Journalists and broadcasters from Spain’s Telecinco struck work on April 9 and held a lobby outside the American Embassy to protest the killing of 37-year-old cameraman José Couso on April 8 when American tanks shelled the Palestine Hotel in Baghdad.

His colleagues took all their photographic equipment and pointed it at the Embassy in a symbolic gesture. Many reporters, cameramen and staff from other media outlets as well as the general public joined them.

Cuoso’s death will intensify the bitter antiwar and anti-government campaign in Spain. He is the second Spanish journalist to be killed in Iraq. Though Julio Anguita Parrado was killed by an Iraqi missile on April 7, he was the son of the ex-general secretary of the Communist Party of Spain, Julio Anguita, a leading light in the United Left (Izquierda Unida—IU) which opposes the war against Iraq.

Parrado, aged 32, was a special war correspondent for El Mundo and was embedded with the 3rd Infantry Division of the US army at the communications centre 15 kilometres (nine miles) south of Baghdad. The division was hit by an Iraqi missile that also killed German journalist Christian Liebig, 35, and two US soldiers.

The Cordoba City Council, which is governed by a coalition of the IU and PSOE declared a day of mourning on April 8 and journalists of the city where Parrado started his career called a rally in his memory. Messages of condolence sent to the families and the government take the opportunity to denounce the war and particularly the support given to it by Prime Minister Jose Maria Aznar.

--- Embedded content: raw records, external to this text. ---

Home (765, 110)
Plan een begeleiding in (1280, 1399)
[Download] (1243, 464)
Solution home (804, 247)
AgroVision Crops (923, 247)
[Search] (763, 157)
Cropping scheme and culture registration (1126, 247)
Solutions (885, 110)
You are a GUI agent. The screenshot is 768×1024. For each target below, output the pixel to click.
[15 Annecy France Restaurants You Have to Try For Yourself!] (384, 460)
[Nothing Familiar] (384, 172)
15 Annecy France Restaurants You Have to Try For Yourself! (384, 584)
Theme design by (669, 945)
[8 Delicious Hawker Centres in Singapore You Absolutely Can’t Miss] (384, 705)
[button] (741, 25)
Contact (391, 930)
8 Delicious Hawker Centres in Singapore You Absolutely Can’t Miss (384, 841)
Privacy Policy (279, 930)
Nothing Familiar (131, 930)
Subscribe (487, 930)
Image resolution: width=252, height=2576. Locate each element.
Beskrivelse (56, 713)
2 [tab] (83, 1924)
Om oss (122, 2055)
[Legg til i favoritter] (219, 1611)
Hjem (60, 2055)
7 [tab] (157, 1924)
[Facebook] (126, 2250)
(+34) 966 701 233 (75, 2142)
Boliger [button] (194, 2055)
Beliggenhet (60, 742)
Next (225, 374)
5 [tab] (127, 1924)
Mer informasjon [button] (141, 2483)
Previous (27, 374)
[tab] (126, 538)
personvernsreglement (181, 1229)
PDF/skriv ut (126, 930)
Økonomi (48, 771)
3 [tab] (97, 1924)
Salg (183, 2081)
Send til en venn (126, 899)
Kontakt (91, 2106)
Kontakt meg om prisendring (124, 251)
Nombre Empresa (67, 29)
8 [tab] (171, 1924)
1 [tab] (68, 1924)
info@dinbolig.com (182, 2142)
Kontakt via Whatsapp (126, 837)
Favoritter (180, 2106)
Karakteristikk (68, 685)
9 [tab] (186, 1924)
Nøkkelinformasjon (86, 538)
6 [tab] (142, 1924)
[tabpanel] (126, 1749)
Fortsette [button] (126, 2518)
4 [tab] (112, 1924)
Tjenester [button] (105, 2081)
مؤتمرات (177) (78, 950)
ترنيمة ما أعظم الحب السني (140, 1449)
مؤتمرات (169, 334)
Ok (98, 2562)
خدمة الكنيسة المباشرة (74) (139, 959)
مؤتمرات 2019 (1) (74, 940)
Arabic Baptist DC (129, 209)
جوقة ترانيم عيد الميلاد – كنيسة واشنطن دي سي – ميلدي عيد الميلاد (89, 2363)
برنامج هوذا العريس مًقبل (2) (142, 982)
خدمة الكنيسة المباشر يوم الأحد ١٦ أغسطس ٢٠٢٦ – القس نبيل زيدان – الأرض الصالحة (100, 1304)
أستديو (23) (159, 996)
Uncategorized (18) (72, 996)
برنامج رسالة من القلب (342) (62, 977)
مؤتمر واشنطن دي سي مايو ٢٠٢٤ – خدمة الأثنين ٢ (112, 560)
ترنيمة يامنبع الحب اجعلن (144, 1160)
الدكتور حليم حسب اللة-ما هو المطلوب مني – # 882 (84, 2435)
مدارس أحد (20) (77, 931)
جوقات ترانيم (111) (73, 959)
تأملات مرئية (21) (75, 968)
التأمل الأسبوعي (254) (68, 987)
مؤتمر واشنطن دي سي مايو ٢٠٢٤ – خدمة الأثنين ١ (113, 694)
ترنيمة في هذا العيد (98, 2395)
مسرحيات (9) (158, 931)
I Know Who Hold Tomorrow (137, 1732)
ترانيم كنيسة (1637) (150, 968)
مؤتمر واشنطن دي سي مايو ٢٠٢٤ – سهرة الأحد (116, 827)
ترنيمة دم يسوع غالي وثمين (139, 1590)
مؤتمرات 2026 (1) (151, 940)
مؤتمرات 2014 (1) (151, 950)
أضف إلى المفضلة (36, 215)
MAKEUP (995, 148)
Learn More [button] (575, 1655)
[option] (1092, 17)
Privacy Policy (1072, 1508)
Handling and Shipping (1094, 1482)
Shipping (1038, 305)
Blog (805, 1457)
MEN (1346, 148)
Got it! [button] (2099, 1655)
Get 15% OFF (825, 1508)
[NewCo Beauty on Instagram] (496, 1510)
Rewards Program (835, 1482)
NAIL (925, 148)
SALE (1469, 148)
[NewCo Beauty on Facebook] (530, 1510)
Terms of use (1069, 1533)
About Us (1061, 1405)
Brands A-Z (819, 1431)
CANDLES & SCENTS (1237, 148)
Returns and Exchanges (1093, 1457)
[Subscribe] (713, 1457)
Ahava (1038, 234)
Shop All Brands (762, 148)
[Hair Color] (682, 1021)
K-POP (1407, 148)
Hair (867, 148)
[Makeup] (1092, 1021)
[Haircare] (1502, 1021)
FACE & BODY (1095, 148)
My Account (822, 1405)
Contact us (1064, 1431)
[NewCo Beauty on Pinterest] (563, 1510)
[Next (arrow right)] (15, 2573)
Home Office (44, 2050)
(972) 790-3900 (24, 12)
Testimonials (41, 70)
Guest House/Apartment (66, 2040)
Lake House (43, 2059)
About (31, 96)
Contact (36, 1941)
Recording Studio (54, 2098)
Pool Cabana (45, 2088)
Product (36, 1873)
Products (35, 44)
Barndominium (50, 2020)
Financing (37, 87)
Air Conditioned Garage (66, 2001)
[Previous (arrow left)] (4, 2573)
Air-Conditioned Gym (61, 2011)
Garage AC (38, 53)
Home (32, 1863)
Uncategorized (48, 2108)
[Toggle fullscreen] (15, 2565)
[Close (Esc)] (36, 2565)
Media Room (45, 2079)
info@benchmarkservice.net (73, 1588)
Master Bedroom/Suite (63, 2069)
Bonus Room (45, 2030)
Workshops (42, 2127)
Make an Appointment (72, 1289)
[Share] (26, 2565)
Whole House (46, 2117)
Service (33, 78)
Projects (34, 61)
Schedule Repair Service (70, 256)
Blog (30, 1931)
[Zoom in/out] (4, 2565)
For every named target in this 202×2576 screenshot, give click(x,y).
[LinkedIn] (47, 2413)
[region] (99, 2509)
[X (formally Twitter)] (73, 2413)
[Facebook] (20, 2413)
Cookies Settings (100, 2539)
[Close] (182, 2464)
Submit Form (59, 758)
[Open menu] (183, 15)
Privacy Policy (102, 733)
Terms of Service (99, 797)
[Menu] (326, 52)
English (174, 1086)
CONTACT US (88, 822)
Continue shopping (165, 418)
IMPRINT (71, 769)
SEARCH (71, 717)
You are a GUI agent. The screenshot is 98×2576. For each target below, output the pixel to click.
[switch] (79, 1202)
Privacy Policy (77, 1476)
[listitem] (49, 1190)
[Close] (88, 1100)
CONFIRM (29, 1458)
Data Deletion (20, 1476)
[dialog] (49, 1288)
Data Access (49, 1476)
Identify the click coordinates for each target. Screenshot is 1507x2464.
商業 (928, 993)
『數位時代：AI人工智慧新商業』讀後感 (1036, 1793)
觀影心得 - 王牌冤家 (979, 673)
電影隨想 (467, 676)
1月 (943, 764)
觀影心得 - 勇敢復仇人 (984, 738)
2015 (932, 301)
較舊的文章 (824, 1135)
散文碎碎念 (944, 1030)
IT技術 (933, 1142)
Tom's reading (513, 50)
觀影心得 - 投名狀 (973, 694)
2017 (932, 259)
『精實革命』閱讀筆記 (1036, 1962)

It is revealing as to the extent of military press censorship that while El Mundo described the attack on the 3rd Infantry Division’s communications centre as “the most devastating individual offensive of all the missiles that Iraq has launched,” it was hardly reported by the US and British media.

The Spanish minister of defence instructed media outlets to recommend to their reporters that they leave Iraq, but the other war correspondent of El Mundo, Monica G. Prieto, wrote an emotional letter defying the recommendation and saying she is staying for the sake of Julio (Parrado) and José (Couso). In part the letter reads:

“In less than 24 hours I have lost two friends and colleagues who were fighting to tell the truth.... We are beginning to wish that Washington wins, because, unfortunately, that will be the only way to end this horror soon. Then we can go and forget that in the new wars civilians and journalists are the targets, that fighting between armies disappeared centuries ago.”